Last month, state Sens. Rob McColley and Steve Huffman introduced a bill to reform the bail system in Ohio.

Ohio has already had some counties dip their toe in the bail reform water. Toledo’s Lucas County released twice as many defendants in 2015 in its first year using a new bail-setting system based on risk assessment.

Why do we have bail in the first place? According to the American Bar Association, “[bail] is not supposed to be used as punishment. The purpose of bail is simply to ensure that defendants will appear for trial and all pretrial hearings for which they must be present.”

Judges set bail based on a variety of factors, including risk the defendant will not show up for trial, the crime the defendant is accused of committing, how “dangerous” the defendant is considered to be, and how much of a risk the defendant poses to the community during the release period.

The problem with the current system is that there is strong evidence for bias in it.

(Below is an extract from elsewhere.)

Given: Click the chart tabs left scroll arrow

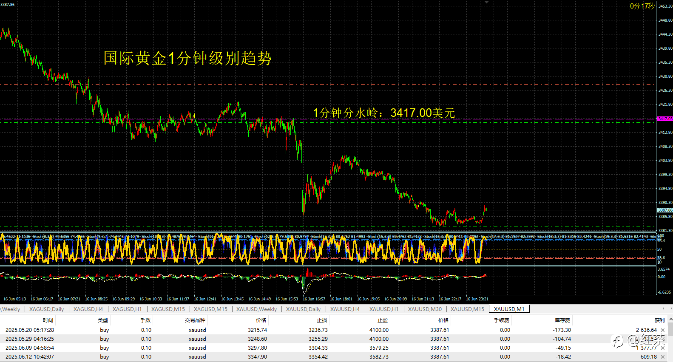Looking at the screenshot, I should (x=664, y=309).
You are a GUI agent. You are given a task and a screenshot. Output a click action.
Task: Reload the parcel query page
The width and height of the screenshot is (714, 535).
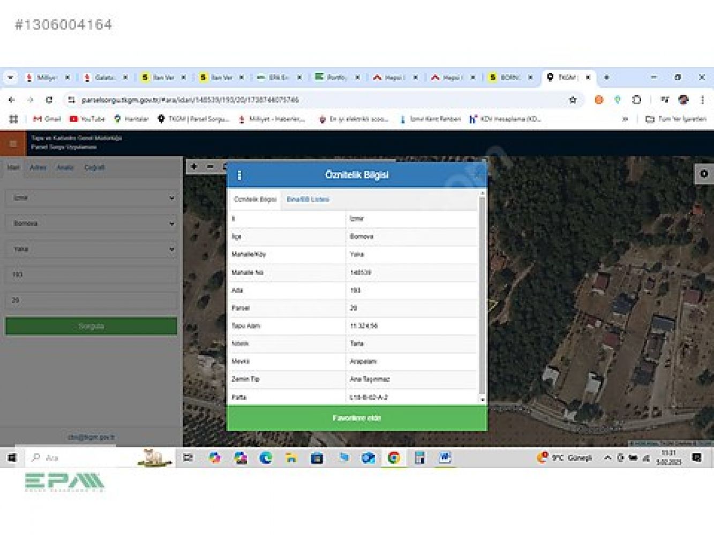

Last year, researchers at the University of California, San Diego, Harvard University, and the University of Chicago released a working paper at the National Bureau of Economic Research tackling this question. They found that about two-thirds of the average release rate disparity between white and Black defendants in New York City is due to racial discrimination.

These findings echo an earlier study by these researchers that found evidence of racial bias among bail judges in Miami and Philadelphia. The researchers found that this bias was driven by racially-biased prediction errors, using race as a proxy for more salient bail considerations. They also found bias more common among inexperienced and part-time judges.

Over the past decade or so, racial justice advocates have increasingly partnered with social conservatives on criminal justice reform, realizing that high levels of incarceration in the United States are both exacerbating racial disparities and costing taxpayers a lot of money. Bail reform is an important front in this alliance of strange bedfellows.

Other states have taken steps to change the way bail is done in their justice systems. Earlier this year, Illinois became the first state in the country to end mandatory cash bail. Other states have been slow on the uptake. Alaska and New York instituted bail reforms that have been rolled back or amended. Voters in California rejected an effort to reform bail in their state.

It can be easy to be swept away by single stories when it comes to bail reform. Inevitably, someone who is released under Illinois’s cash bail system will commit a crime and it will make headlines. Opponents of bail reform will happily jump on such a story as evidence that the reforms were a mistake.

This is why evaluation is so vitally important for a reform such as this. Researchers across the country will have their eyes on Illinois as it implements its bail reform this summer. Hopefully if Ohio passes bail reform, it, too will be following the impact of the program on disparities, public safety, and local finances. Let the data bear it out and policymakers judge the worthiness of tradeoffs: That is the stuff of good policymaking.

This commentary first appeared in the Ohio Capital Journal.